▶ **Exercise**: A complete answer includes every line below with the word "illustration".

▶ **Provided entries**:
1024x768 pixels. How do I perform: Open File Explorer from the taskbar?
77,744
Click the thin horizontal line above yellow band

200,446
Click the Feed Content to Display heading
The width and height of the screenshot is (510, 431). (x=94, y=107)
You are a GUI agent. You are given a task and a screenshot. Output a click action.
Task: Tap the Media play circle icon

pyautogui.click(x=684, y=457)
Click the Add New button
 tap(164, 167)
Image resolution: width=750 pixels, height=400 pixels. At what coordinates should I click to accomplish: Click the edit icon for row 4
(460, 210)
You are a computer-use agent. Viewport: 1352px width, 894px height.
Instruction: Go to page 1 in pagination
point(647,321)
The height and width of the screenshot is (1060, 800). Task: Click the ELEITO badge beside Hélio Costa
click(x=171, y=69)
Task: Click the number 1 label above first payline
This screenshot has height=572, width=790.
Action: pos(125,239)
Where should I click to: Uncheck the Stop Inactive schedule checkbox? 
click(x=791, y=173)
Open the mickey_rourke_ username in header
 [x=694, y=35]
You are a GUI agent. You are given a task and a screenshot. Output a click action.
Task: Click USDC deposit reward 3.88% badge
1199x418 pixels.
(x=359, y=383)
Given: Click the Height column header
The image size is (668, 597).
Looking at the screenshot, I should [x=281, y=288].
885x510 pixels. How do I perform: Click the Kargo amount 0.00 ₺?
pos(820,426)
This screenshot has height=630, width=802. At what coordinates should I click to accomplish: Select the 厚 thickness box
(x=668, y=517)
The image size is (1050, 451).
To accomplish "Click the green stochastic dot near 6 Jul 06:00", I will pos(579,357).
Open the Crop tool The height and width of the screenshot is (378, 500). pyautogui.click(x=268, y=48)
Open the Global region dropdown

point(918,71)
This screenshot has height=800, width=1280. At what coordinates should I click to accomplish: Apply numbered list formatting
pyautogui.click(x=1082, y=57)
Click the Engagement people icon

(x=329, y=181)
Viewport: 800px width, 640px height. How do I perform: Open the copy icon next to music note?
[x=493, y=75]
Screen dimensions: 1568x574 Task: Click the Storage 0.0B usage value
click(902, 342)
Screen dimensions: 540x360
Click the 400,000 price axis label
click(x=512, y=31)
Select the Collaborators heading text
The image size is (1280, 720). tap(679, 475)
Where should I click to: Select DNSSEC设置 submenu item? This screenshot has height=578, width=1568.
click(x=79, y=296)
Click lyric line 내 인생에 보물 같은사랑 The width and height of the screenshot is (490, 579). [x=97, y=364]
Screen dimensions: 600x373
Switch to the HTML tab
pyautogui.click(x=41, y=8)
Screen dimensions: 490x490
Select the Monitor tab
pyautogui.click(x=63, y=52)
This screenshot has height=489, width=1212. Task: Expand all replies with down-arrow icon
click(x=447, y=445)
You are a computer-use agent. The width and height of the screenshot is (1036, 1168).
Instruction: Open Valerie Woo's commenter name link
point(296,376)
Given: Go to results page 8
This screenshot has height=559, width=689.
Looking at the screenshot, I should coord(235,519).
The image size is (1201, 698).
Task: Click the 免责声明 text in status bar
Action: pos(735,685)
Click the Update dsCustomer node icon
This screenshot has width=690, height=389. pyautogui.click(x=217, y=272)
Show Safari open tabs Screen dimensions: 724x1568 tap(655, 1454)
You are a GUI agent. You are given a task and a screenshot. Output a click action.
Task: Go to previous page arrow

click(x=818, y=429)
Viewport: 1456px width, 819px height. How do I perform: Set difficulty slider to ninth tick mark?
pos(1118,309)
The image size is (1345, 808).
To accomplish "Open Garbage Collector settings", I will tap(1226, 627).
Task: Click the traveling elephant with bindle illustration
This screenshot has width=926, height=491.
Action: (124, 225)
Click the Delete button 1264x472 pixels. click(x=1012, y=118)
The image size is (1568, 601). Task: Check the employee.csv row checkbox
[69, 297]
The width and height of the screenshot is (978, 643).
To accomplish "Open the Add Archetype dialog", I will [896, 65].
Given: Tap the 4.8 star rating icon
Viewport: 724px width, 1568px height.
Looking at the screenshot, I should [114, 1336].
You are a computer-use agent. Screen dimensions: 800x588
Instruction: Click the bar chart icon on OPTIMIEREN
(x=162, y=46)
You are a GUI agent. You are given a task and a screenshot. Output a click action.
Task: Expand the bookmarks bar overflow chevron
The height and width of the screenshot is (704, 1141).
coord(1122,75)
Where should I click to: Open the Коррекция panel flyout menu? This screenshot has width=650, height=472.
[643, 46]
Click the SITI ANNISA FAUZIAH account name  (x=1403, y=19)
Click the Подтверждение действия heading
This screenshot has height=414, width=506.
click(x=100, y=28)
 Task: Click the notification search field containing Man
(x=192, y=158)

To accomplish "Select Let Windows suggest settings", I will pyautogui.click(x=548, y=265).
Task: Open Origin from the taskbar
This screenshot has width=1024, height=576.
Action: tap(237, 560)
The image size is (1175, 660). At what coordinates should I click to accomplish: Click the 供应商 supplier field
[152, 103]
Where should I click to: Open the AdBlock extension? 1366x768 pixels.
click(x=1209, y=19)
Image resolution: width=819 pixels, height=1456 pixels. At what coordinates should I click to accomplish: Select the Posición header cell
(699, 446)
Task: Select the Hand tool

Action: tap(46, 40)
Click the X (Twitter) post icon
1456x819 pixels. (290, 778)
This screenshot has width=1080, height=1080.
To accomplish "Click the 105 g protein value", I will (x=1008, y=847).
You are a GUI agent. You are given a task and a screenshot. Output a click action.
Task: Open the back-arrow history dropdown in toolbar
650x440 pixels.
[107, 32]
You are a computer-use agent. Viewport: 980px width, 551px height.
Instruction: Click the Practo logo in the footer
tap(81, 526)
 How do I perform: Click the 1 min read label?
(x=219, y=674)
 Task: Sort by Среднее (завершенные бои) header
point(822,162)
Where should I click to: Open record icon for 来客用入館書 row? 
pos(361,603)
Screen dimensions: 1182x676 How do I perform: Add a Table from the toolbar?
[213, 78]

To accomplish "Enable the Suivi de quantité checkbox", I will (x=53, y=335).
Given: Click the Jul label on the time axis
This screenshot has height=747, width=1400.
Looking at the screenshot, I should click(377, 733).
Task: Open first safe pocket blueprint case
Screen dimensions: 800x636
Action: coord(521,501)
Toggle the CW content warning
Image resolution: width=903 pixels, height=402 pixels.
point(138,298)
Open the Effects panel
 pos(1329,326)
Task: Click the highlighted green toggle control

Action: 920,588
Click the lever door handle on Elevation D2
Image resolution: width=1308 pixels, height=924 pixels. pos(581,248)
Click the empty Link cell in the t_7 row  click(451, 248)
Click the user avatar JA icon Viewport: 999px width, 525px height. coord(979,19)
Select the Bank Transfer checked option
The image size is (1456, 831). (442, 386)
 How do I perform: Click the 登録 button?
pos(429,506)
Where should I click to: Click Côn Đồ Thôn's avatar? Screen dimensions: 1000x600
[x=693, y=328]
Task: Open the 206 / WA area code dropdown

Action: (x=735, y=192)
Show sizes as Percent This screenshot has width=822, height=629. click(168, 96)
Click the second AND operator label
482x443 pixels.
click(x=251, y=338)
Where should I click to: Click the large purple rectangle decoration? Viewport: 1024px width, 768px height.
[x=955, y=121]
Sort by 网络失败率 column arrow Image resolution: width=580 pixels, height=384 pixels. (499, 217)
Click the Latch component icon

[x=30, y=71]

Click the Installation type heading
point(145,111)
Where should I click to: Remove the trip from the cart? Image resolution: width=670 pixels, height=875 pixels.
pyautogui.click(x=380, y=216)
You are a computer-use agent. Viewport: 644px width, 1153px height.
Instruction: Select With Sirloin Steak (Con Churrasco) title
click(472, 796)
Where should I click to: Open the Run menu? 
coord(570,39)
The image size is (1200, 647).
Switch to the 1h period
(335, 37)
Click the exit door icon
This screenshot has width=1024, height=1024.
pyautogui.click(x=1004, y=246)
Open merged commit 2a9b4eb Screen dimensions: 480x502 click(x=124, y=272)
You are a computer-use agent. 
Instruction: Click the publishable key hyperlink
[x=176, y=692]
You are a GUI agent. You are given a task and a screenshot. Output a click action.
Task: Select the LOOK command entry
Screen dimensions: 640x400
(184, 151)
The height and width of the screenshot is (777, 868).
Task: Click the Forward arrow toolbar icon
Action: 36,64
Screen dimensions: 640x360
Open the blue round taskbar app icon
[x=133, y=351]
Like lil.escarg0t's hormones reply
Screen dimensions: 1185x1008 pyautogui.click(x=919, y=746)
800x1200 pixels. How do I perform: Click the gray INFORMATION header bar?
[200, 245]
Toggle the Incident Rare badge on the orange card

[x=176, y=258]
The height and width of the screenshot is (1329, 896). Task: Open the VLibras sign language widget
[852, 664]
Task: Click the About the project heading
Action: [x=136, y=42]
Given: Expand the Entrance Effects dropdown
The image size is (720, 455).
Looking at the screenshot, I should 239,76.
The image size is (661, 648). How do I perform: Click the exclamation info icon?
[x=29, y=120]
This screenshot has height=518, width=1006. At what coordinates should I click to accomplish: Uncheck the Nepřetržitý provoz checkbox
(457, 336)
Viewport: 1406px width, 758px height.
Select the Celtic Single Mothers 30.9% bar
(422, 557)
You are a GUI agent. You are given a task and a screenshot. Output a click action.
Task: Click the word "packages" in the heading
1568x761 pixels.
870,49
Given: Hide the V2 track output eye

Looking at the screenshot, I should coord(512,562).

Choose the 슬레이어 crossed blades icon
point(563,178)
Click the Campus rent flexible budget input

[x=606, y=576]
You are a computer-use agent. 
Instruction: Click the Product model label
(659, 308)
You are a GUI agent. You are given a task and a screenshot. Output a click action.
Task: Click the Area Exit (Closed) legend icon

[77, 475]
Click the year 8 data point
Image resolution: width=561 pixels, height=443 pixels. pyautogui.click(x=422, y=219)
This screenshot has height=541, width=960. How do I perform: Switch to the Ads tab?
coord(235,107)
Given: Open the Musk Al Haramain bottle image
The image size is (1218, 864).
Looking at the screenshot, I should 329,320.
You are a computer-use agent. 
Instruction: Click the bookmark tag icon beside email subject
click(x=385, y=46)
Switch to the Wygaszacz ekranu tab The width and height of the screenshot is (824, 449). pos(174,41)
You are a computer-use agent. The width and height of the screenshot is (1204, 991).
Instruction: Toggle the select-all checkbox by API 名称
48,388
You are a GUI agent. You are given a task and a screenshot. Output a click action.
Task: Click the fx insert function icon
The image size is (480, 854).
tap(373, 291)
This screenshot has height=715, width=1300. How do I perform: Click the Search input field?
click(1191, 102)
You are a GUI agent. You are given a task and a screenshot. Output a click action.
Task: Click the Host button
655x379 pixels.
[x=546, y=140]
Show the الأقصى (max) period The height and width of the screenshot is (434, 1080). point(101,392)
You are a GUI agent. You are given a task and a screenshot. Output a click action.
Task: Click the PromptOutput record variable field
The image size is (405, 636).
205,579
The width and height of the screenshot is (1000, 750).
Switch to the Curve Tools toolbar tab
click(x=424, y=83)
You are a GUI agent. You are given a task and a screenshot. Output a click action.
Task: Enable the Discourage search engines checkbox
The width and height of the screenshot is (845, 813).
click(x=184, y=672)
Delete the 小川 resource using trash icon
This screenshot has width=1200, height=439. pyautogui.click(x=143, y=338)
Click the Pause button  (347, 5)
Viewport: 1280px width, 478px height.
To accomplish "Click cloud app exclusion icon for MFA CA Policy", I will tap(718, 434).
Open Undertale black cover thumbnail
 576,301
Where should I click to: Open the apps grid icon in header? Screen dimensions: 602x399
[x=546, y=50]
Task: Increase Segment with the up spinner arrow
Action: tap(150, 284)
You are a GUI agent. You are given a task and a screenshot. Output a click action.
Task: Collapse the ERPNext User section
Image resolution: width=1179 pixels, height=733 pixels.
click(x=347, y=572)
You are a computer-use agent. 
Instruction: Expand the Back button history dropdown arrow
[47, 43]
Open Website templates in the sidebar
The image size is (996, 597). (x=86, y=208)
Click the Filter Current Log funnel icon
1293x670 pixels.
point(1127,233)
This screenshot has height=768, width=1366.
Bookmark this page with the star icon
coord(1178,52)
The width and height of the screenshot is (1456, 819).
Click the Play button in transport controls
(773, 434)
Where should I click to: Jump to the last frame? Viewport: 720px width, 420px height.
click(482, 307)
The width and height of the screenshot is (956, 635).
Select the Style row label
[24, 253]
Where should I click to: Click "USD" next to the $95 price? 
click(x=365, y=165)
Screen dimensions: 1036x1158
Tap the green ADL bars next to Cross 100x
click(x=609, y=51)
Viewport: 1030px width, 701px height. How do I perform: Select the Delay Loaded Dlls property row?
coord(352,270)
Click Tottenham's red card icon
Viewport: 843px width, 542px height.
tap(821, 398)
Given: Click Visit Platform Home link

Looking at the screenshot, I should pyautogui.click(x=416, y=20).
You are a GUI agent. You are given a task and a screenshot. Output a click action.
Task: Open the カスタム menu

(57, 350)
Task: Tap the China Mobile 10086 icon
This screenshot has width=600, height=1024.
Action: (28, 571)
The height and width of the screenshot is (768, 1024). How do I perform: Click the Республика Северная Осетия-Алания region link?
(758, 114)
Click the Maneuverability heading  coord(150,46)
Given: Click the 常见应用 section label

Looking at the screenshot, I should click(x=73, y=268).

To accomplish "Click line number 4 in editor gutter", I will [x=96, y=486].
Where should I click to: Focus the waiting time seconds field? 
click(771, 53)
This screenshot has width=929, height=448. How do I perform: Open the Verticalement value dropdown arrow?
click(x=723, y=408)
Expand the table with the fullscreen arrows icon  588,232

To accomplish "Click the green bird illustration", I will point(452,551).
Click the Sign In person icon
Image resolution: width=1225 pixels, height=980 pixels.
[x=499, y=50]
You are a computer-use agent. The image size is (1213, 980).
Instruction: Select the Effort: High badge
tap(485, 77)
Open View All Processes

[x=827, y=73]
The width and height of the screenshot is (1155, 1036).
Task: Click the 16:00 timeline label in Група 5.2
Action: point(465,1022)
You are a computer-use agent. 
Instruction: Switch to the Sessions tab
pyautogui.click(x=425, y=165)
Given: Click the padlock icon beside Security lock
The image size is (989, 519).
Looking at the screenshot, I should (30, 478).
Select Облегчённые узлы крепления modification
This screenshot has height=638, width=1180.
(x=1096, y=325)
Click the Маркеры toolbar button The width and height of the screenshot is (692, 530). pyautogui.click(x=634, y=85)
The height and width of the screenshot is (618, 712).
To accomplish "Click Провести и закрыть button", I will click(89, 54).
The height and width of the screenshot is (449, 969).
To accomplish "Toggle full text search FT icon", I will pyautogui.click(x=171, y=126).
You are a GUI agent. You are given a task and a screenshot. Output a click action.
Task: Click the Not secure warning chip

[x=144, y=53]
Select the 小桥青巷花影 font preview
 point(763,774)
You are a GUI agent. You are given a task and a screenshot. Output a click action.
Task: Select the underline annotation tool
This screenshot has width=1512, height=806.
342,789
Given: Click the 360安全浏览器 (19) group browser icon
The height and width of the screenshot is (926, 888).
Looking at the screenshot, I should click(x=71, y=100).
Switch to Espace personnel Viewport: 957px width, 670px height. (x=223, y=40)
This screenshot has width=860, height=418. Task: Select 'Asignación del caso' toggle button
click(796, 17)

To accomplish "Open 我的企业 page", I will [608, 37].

▶ **Task response**:
Task: Click the traveling elephant with bindle illustration
To accomplish "Click the green bird illustration", I will point(452,551).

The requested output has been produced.